Exercise requirements: Please arrange the entries below as a Markdown table with the columns Row and Entry line, covering the lines between the one holding "At what coordinates should I click to accomplish: Select" and the one holding "point(80,537)", inclusive, and skipping blank lines. Leave the pictures out.

Entries shown:

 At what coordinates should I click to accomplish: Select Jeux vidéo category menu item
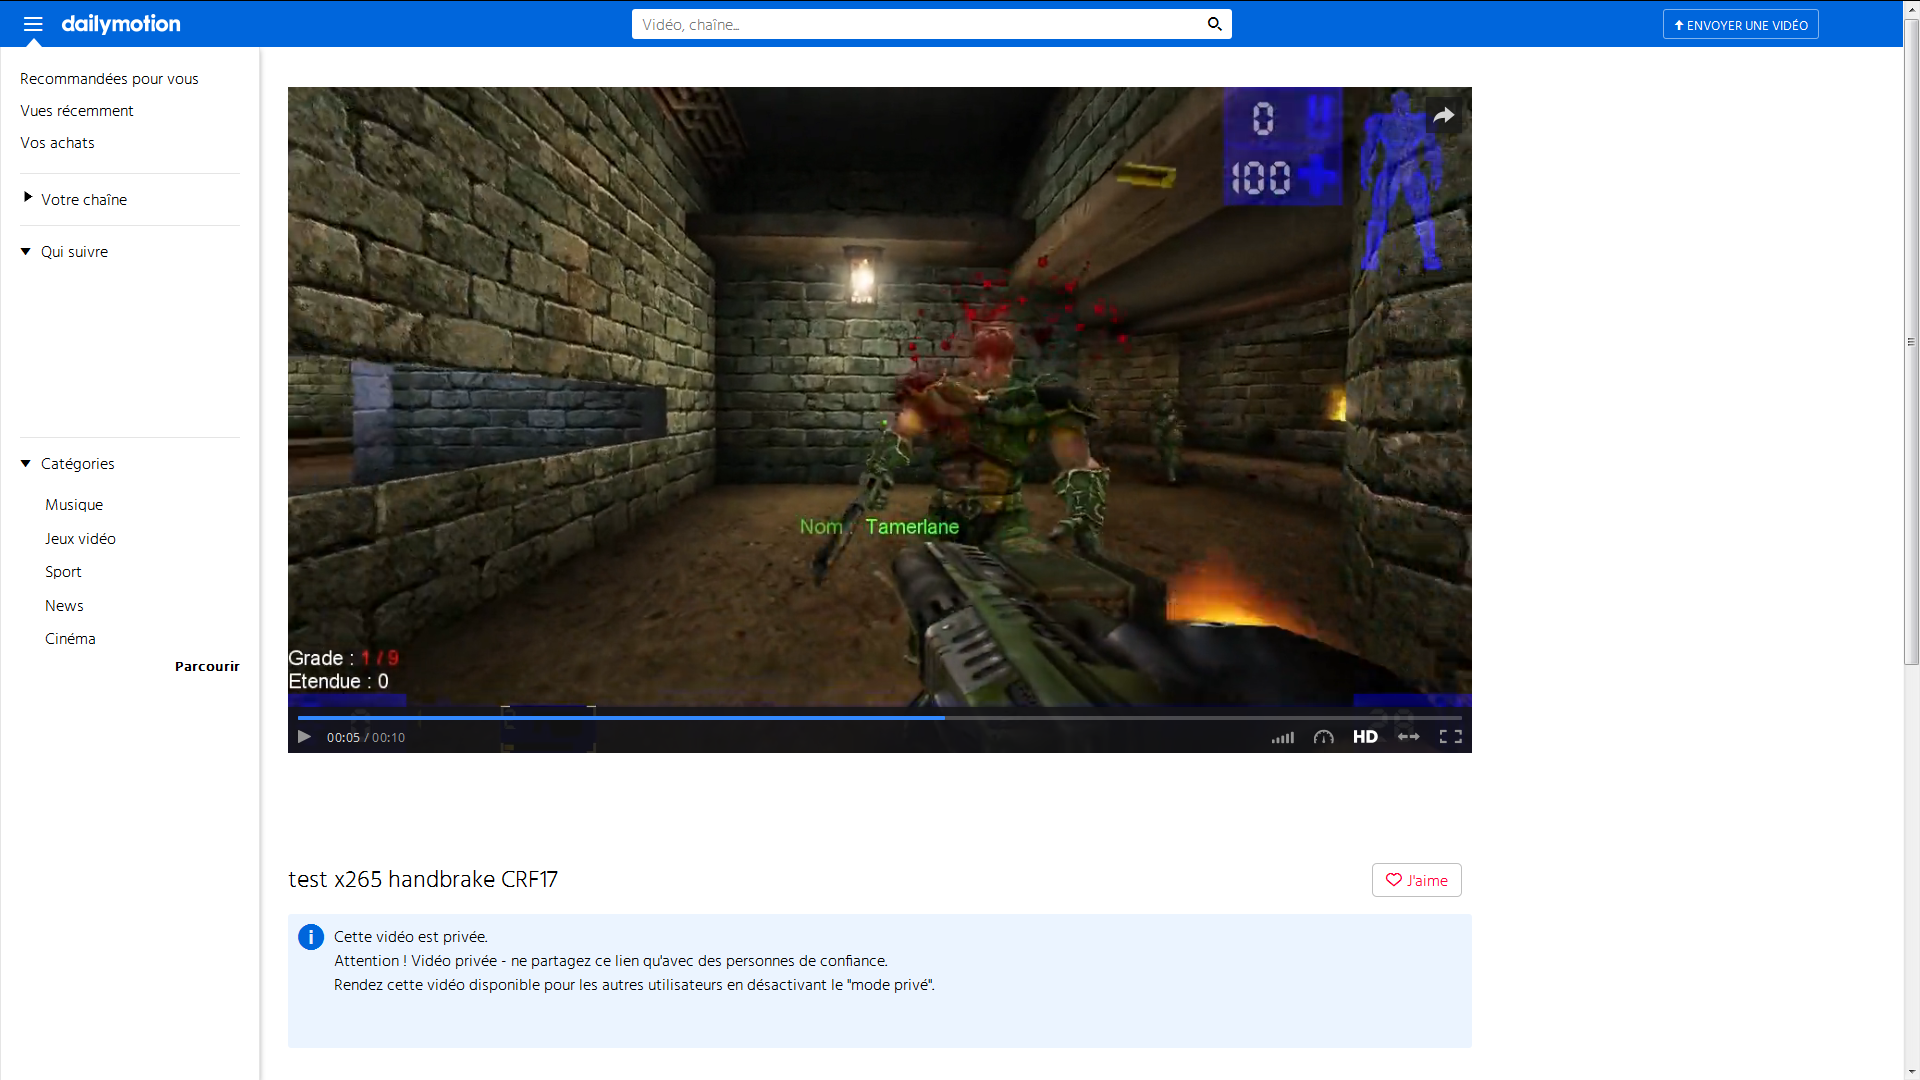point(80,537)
...
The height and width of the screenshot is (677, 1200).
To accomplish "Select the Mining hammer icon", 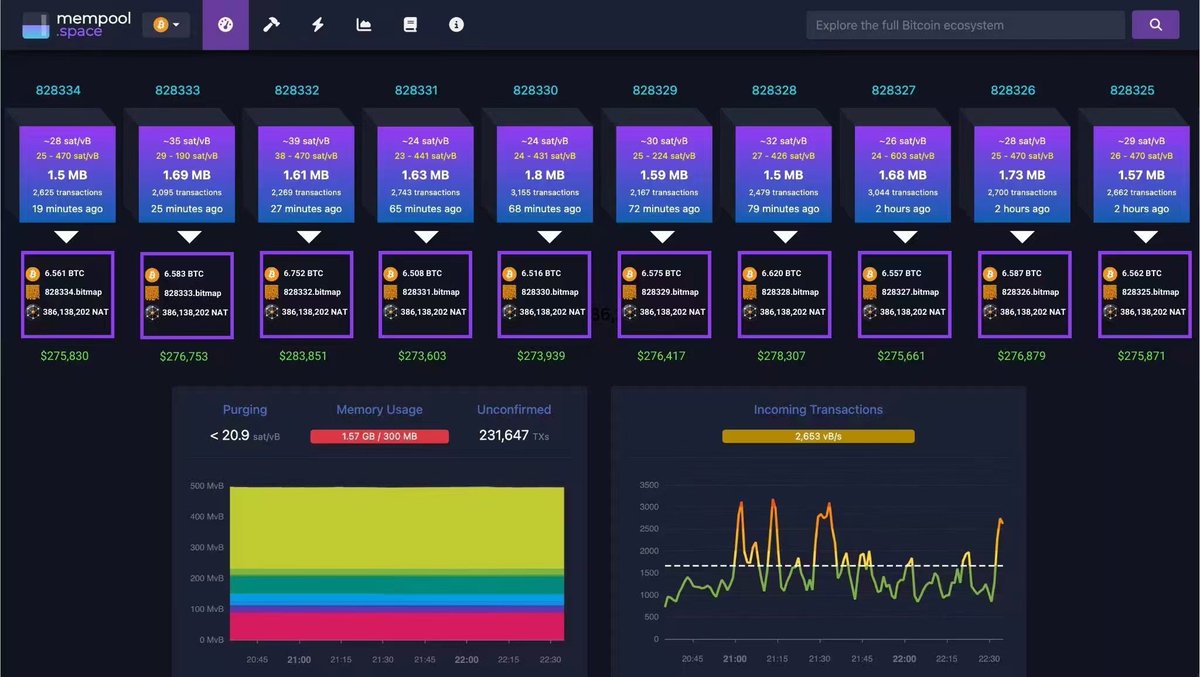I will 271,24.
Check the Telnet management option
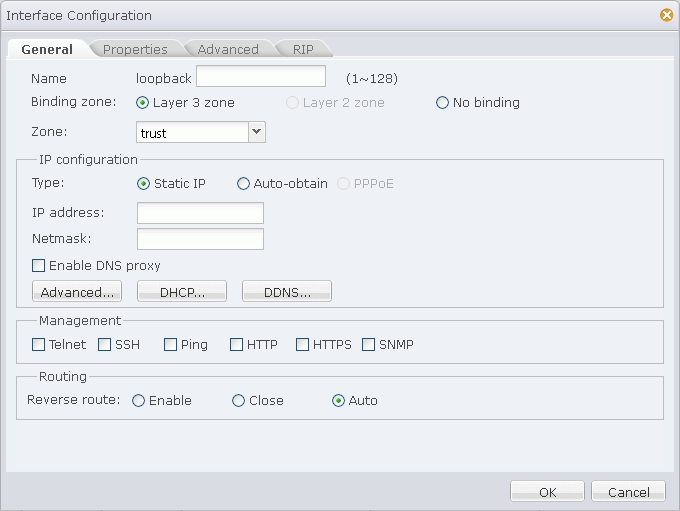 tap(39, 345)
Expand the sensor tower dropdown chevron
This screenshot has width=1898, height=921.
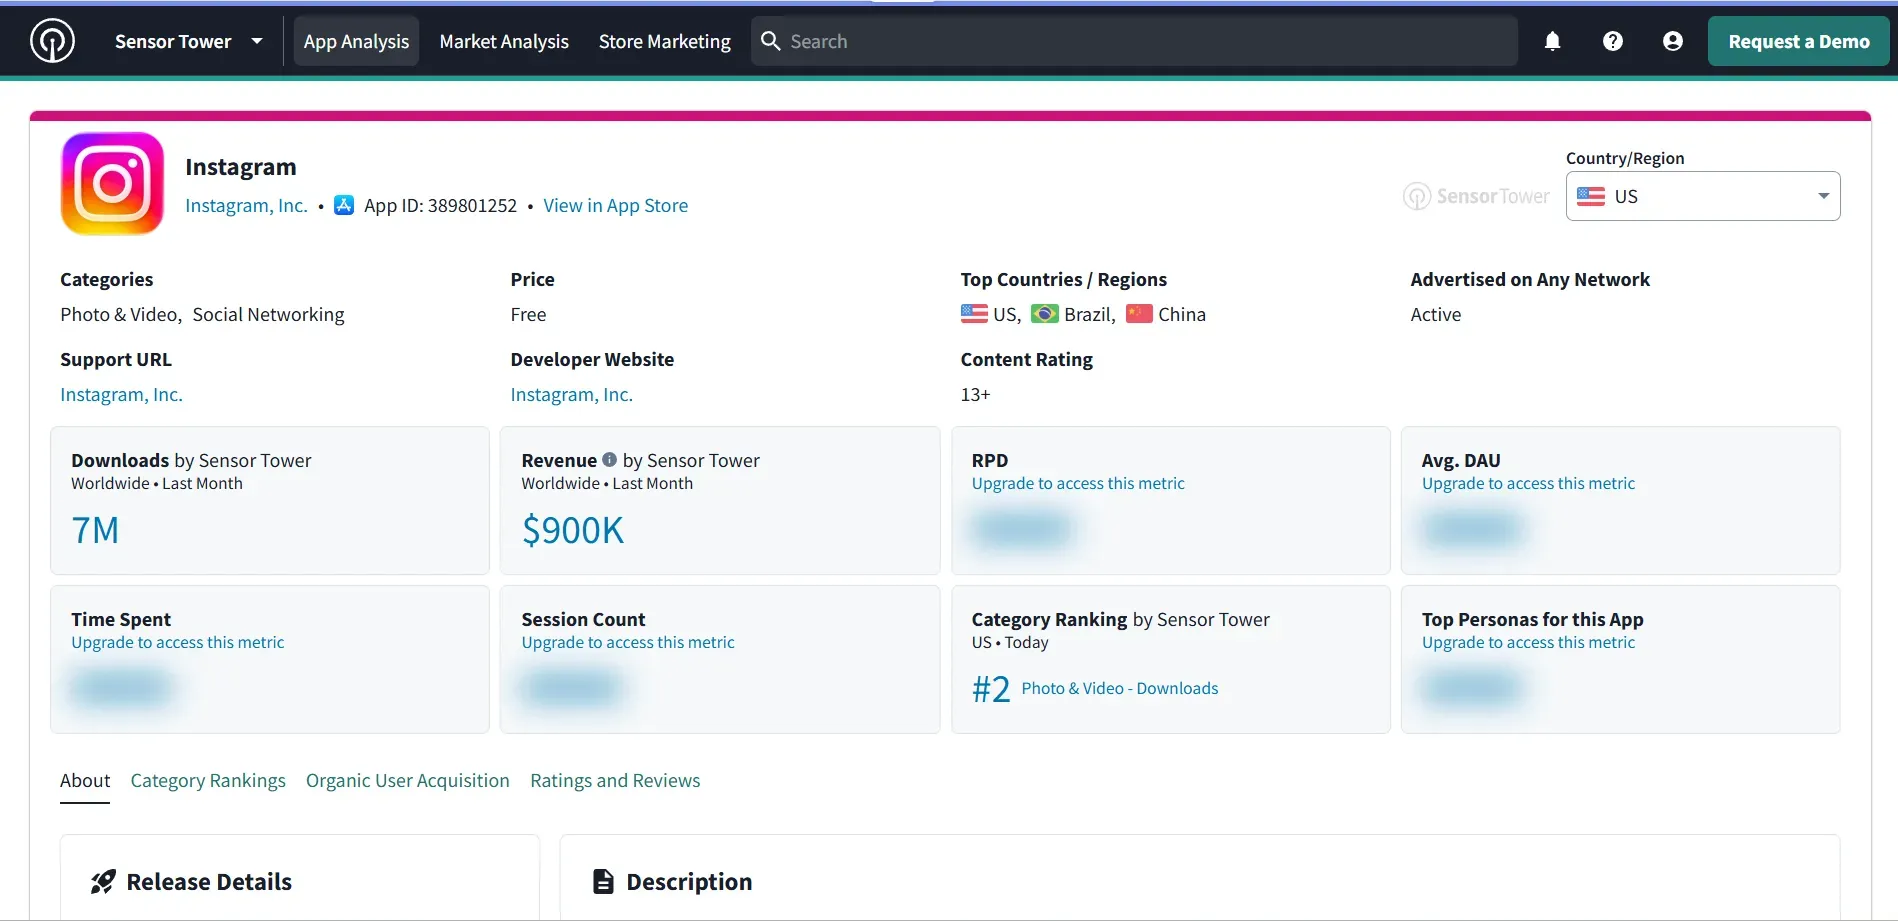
==
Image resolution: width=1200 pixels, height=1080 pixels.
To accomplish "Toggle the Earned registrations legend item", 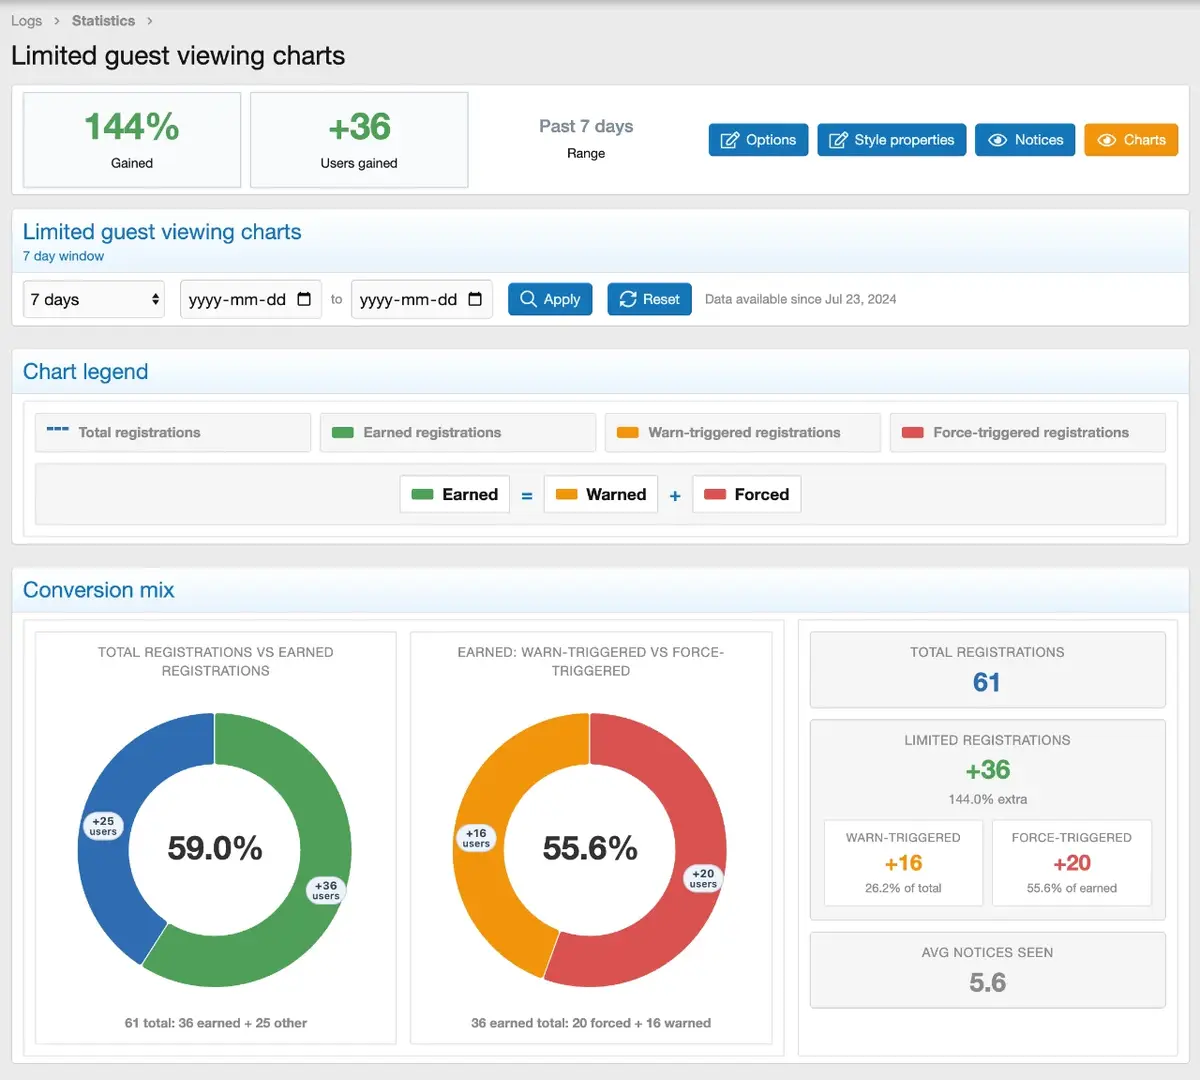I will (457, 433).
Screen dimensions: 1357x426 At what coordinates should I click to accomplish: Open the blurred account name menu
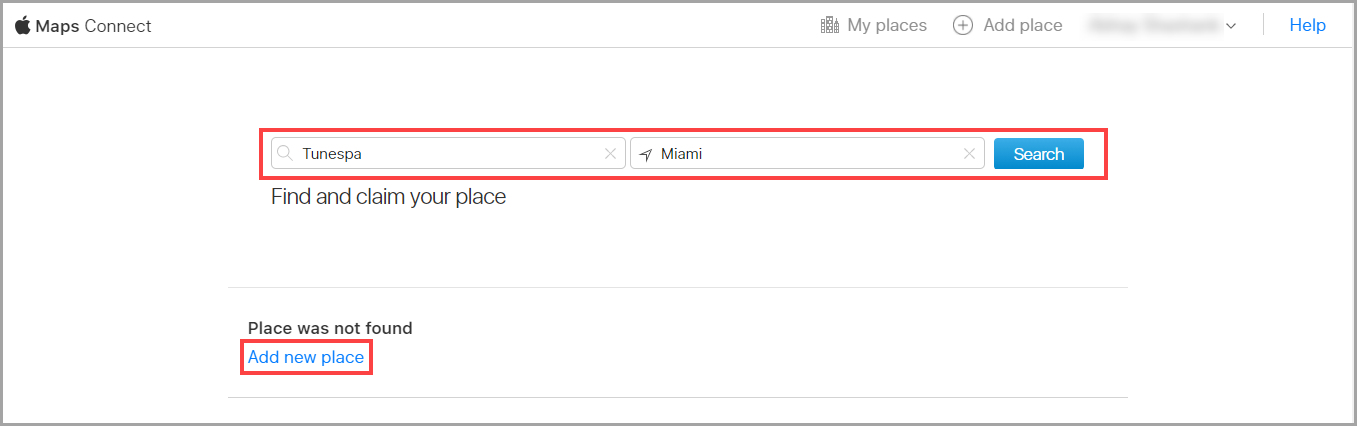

The result:
| Row | Entry line |
|---|---|
| 1 |  At what coordinates should I click to accomplish: Select Jeux vidéo category menu item |
| 2 | point(80,537) |